Concept-testing a new member support system for a FinTech startup for small business owners during organizational change

ROLE

Senior UX Researcher (contract)

TIMELINE

6 weeks

METHODS

User Interviews

Change Management

Concept Testing

Financial Services Startup

Company 

A Series A fintech platform serving self-employed professionals and small businesses needed to transition from an email-based support system to an in-app messaging center powered by Zendesk. Member growth had outpaced their customer service model, and leadership needed a change management strategy to minimize churn risk during the rollout.

The Challenge

Core Questions

  • How do members feel about switching from email to an in-app ticketing system?

  • What is the likelihood they'd use the new system over the familiar email workflow?

  • What are the biggest churn risks and how do we mitigate them?

  • How well does the proposed escalation framework match members' mental models?

My Approach

I conducted 10 remote 60-minute sessions combining structured interviews with concept testing. The first half explored current support habits, Member Relationship Manager (MRM) relationships, and pain points. Then I tested a clickable Figma prototype showing three levels of support escalation, asking participants to rate likelihood of adoption at each level using a 5-point scale.

I closed each session with three real-world pressure test scenarios — like discovering a tax return mistake right before the filing deadline — to validate whether the escalation framework matched how users would naturally navigate the system.


Key Insight: The Trust Gap

High-utilization members posed the greatest churn risk — not because of the product change itself, but because of a gap in trust. Both the old and new systems felt like a "black box" where customers never knew who would respond to their request.

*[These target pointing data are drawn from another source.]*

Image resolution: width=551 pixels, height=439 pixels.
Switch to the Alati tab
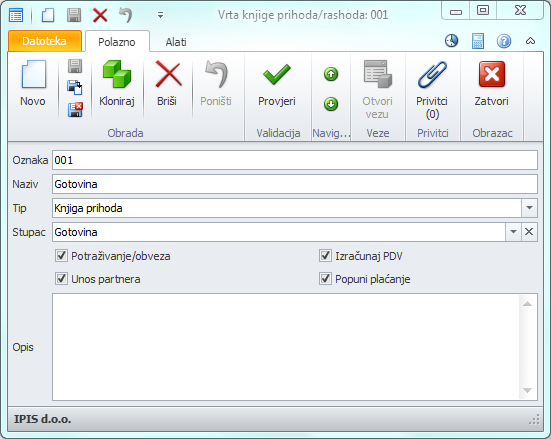pyautogui.click(x=176, y=42)
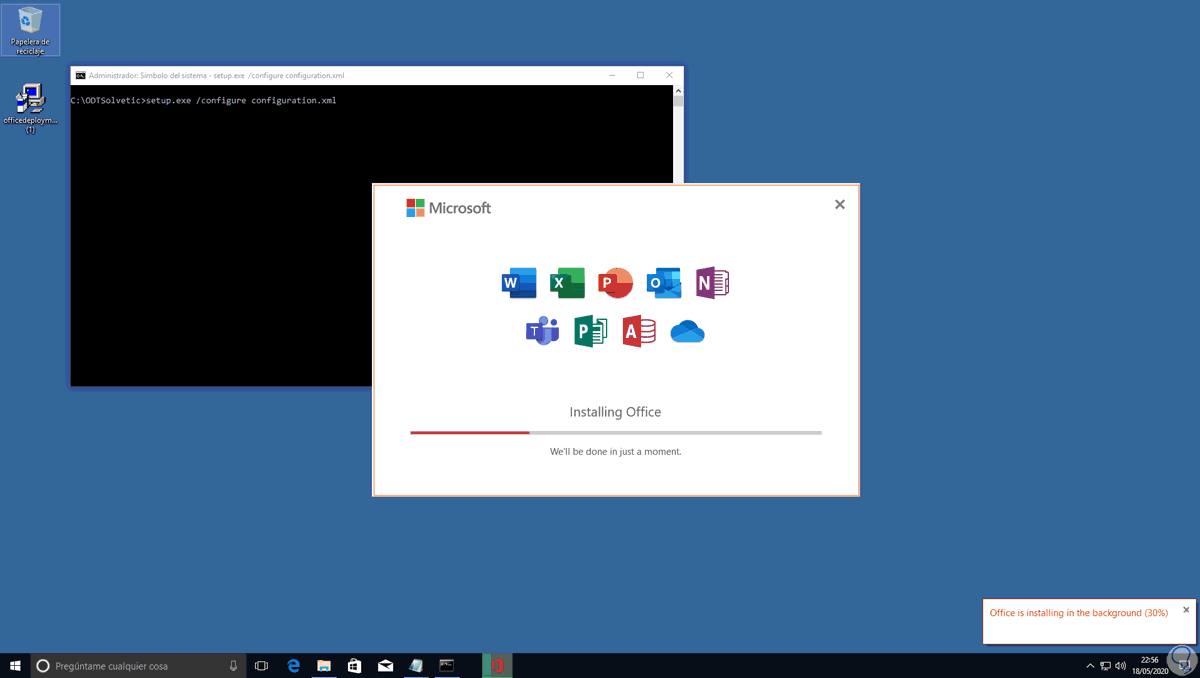The image size is (1200, 678).
Task: Dismiss the 'Office is installing in the background' notification
Action: click(1186, 608)
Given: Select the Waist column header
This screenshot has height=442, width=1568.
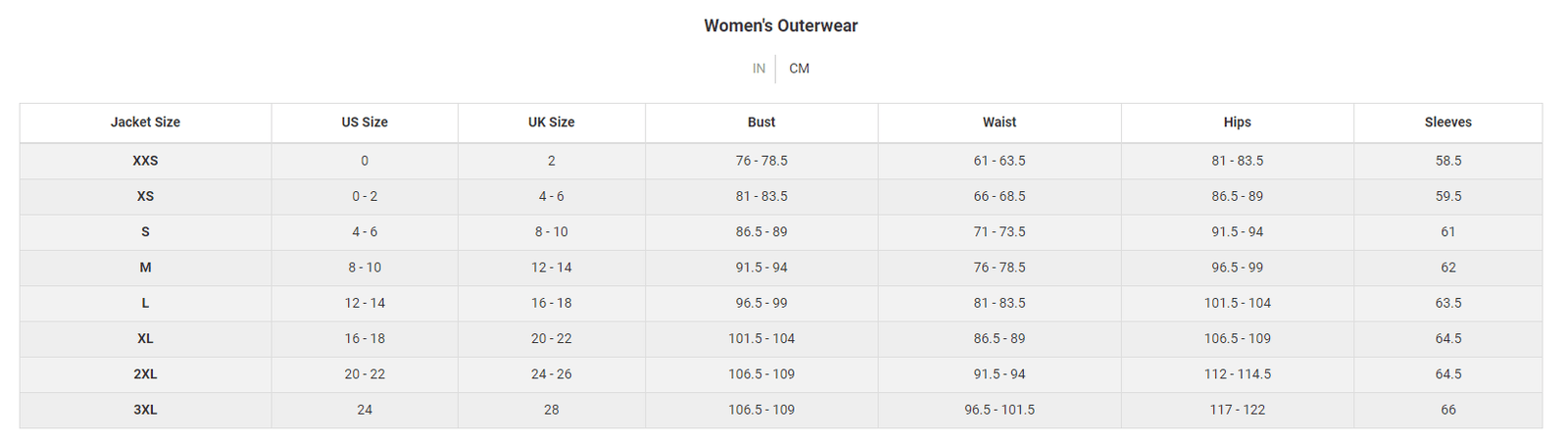Looking at the screenshot, I should [1000, 123].
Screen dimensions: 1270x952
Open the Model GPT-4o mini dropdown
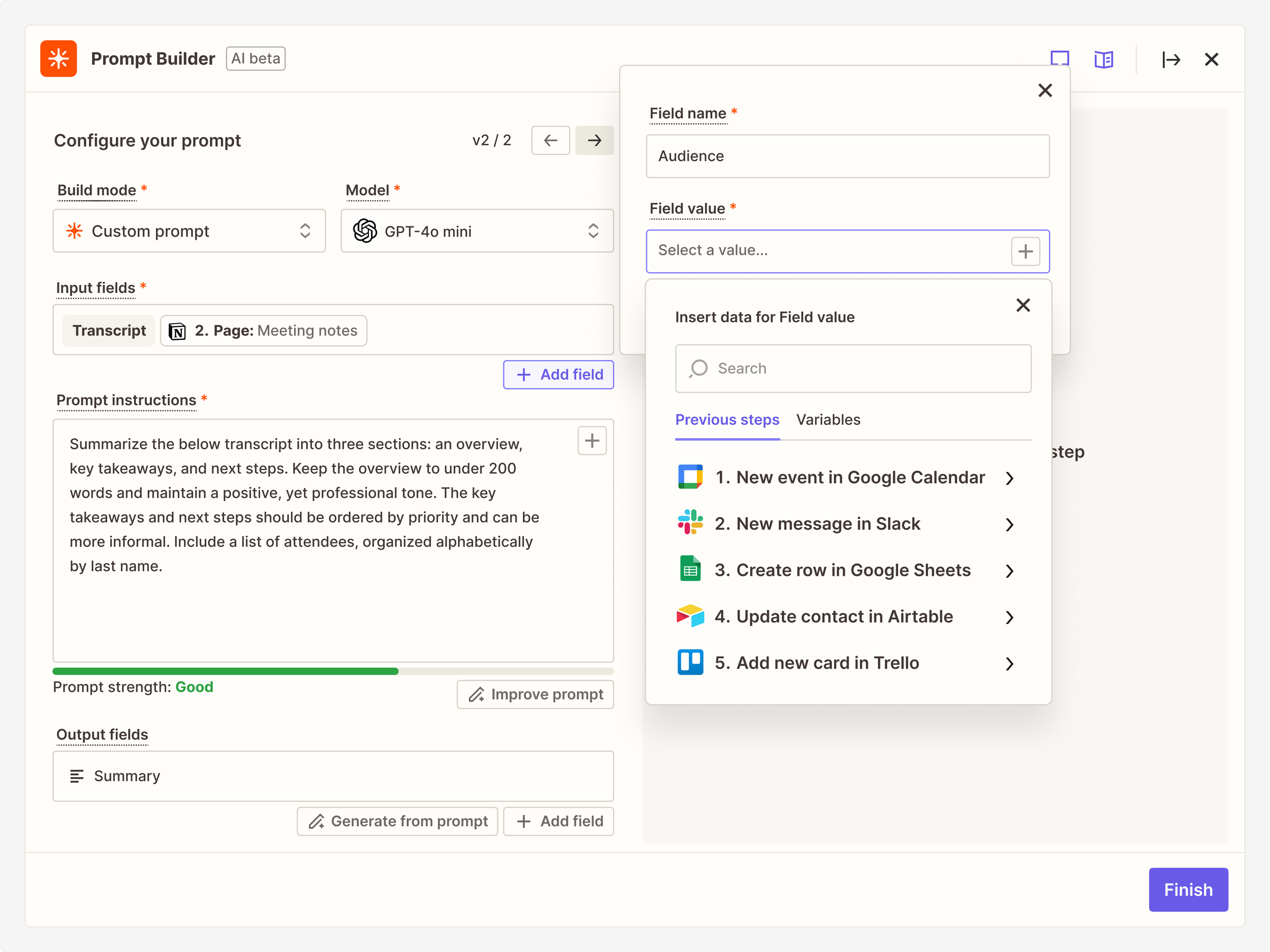pyautogui.click(x=477, y=231)
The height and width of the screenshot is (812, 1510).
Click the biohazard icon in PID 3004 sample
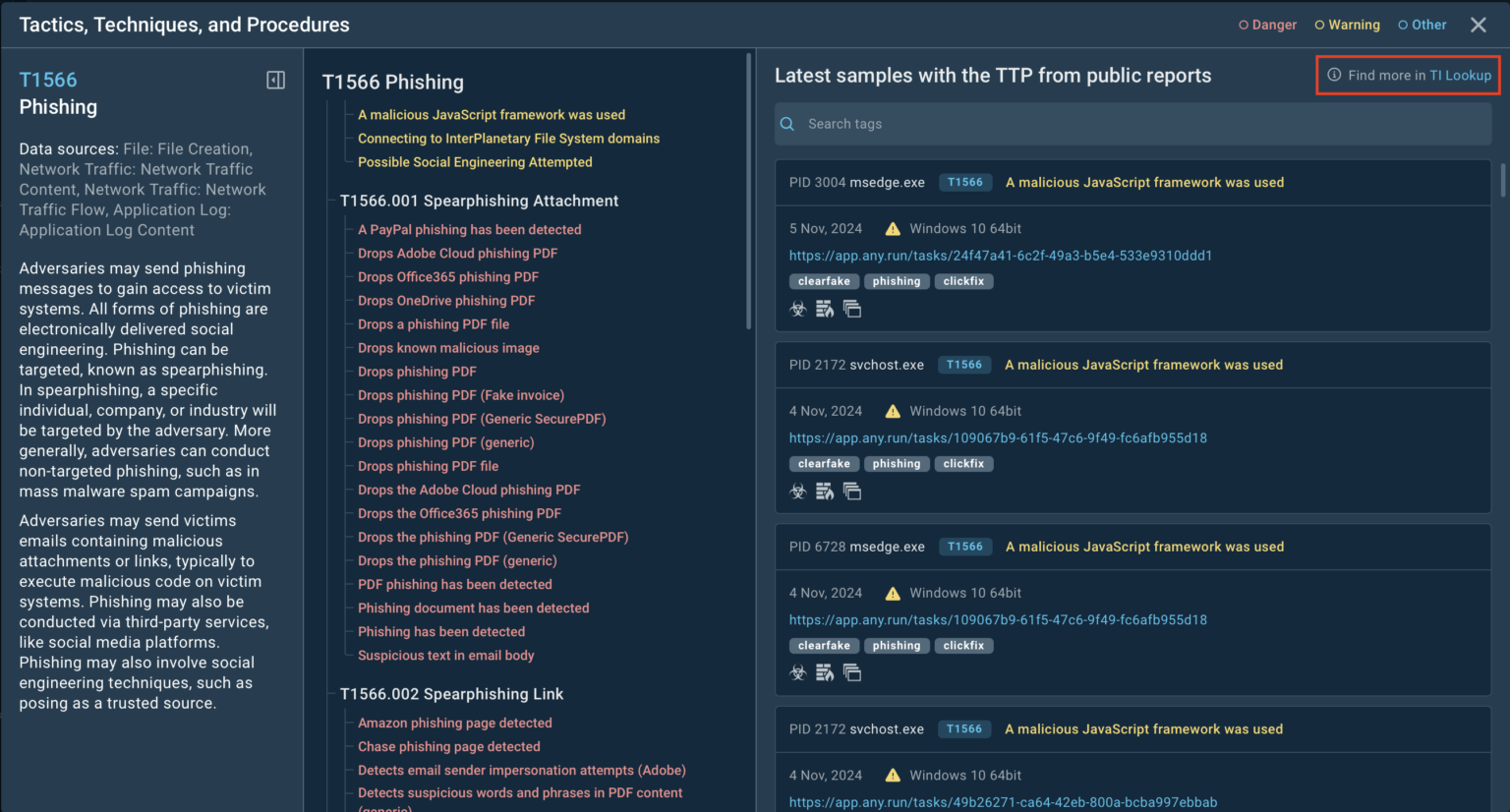pyautogui.click(x=798, y=310)
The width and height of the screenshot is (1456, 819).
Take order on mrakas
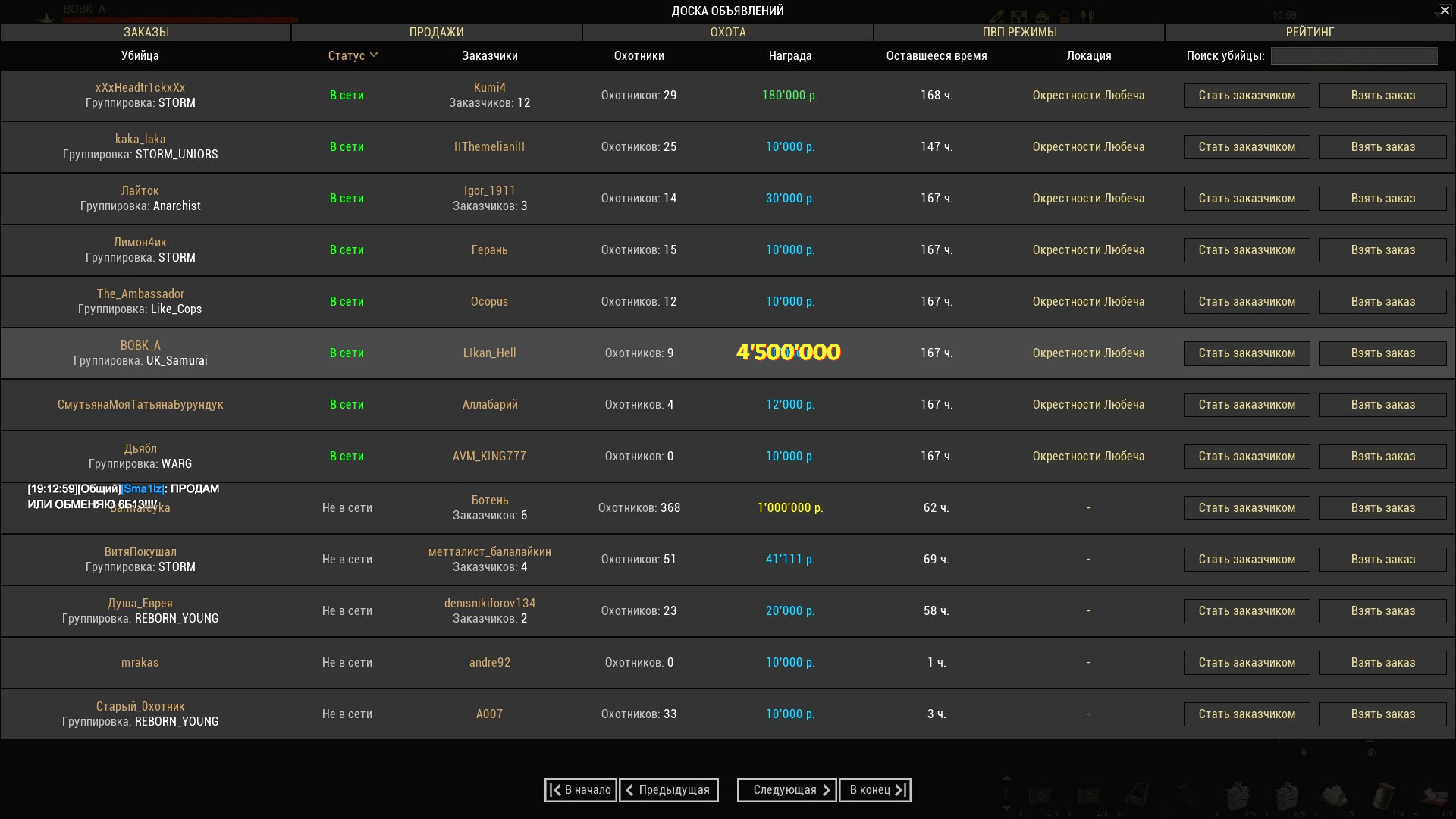point(1382,663)
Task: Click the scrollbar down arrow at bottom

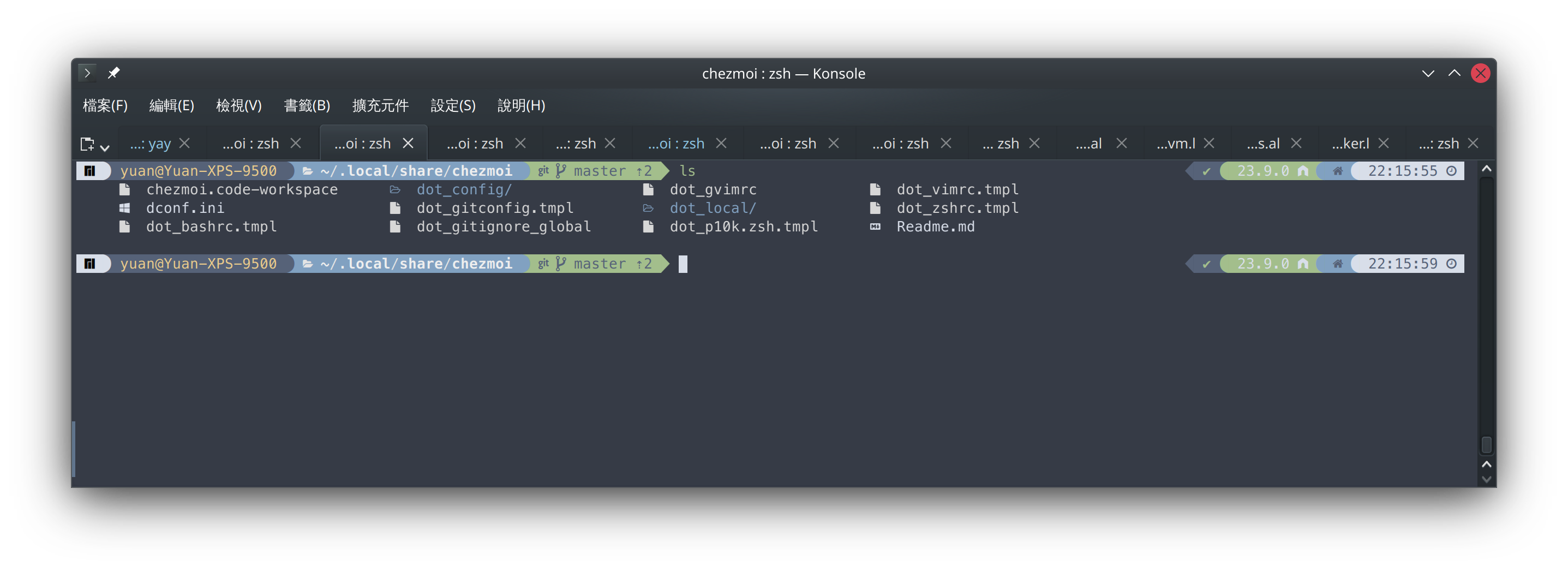Action: (x=1486, y=479)
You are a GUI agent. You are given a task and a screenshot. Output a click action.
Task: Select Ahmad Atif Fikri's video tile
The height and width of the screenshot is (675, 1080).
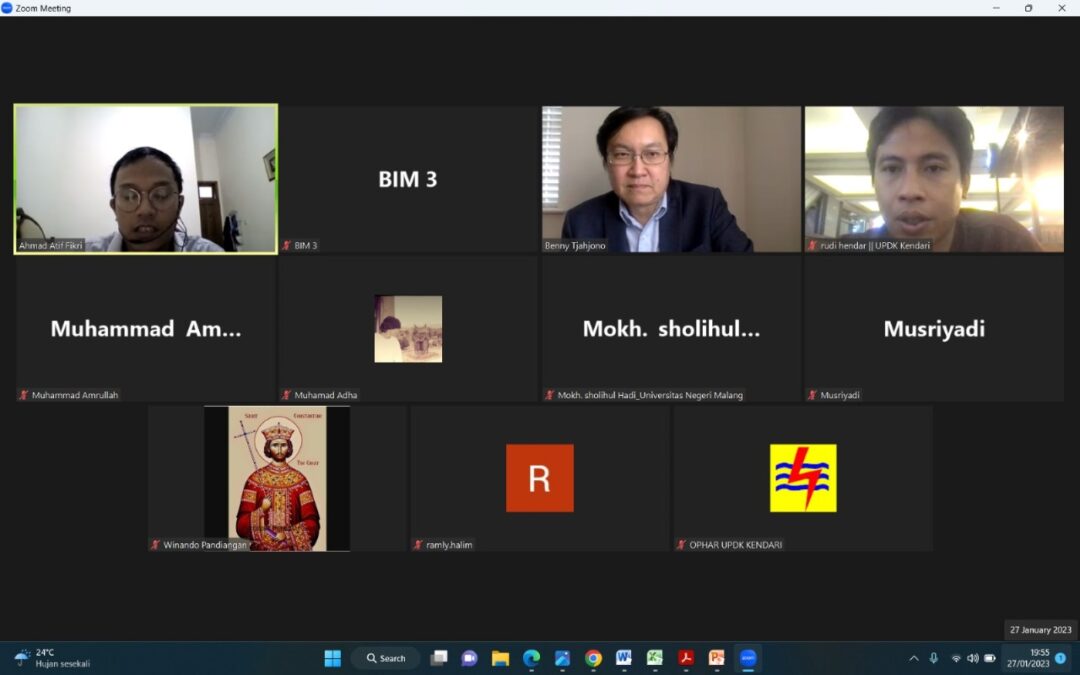[x=146, y=179]
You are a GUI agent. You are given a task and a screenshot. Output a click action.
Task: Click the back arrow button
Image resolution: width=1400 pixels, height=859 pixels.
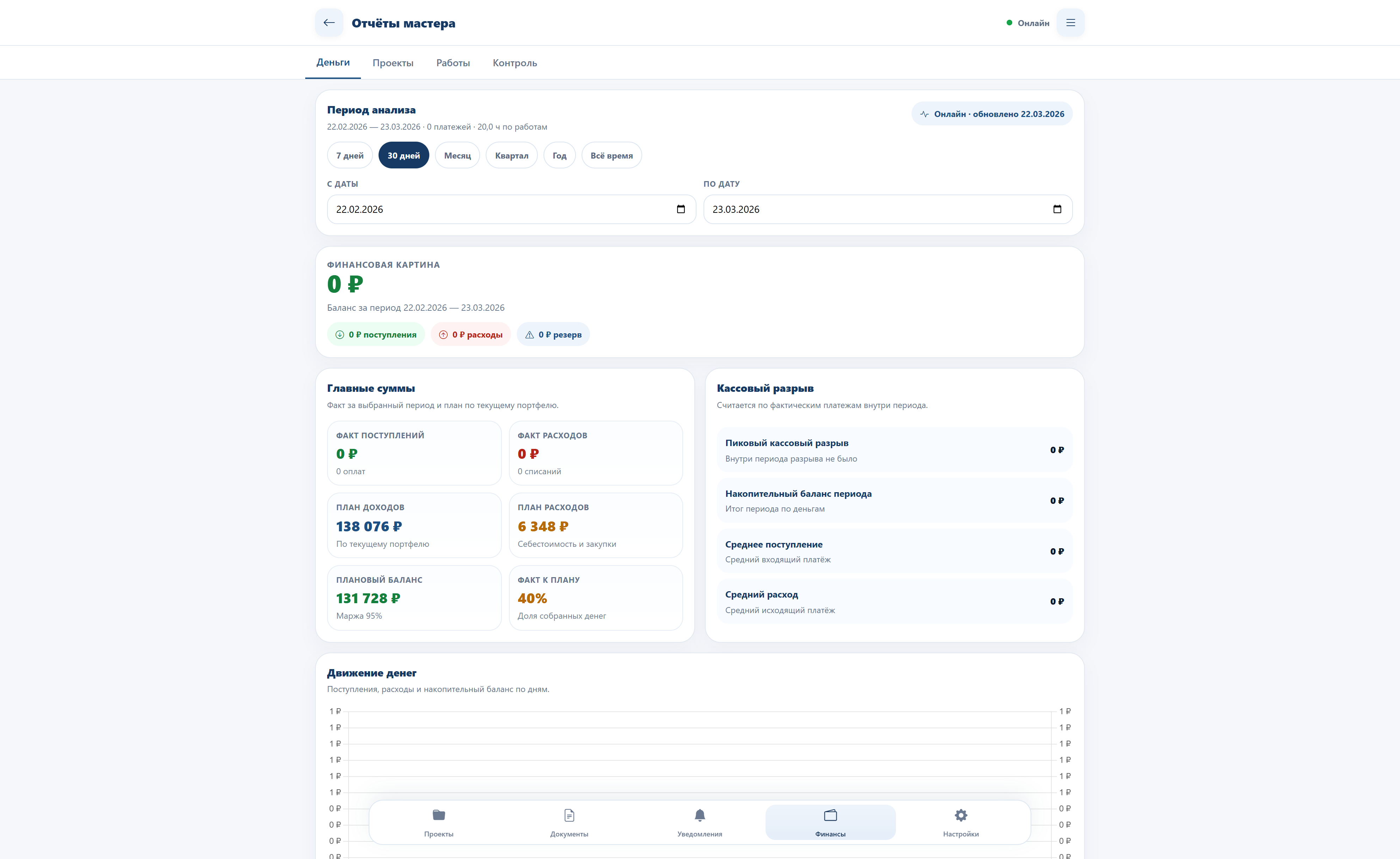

"I want to ask a question and know Dan's answering, but if he has no recognition of previous conversations... If I have to re-explain myself, that's gonna piss me off."

Customers wanted to know:

  • Who is responding?

  • Do they know my context and history?

  • Is there a clear path to escalate if I'm not satisfied?

Key Findings

  • Transparency over convenience: Users valued knowing who they were talking to and seeing their support history more than they cared about the channel (email vs. in-app)

  • Focus on gains, not just change: Members empathized with MRMs being overwhelmed during tax season. The rollout was an opportunity to demonstrate the company was addressing the problem by introducing efficiency

  • Behavioral design matters: Loss aversion meant we needed to meaningfully message the gains — particularly that tax experts would be more available — not just announce the change

Impact and Milestones

Prevented Potential Churn

Findings directly shaped how the company communicated the IMC to members. Marketing reframed the launch as a "tax season support upgrade" rather than a system change

Phased Rollout with Risk Monitoring

Recommended monitoring high-utilization segments closely post-launch, which influenced the rollout timeline and escalation path design

Content Strategy Delivered

Auto-response copy was rewritten to reduce anxiety. Routing transparency added. Display names updated to include expertise titles (e.g., 'Janet, Tax Specialist')

👀 Behind-the-Scenes

Stakeholder interviews surfaced tension between cross-functional teams. Mid-project, the company announced layoffs impacting the design org.

Rather than funneling findings only to the hiring director, I published insights and updates to a shared Slack channel accessible to all stakeholders — including the CEO.

In a politically charged environment, keeping the research neutral and accessible was the only way to preserve its value and encourage teams to act on the insights.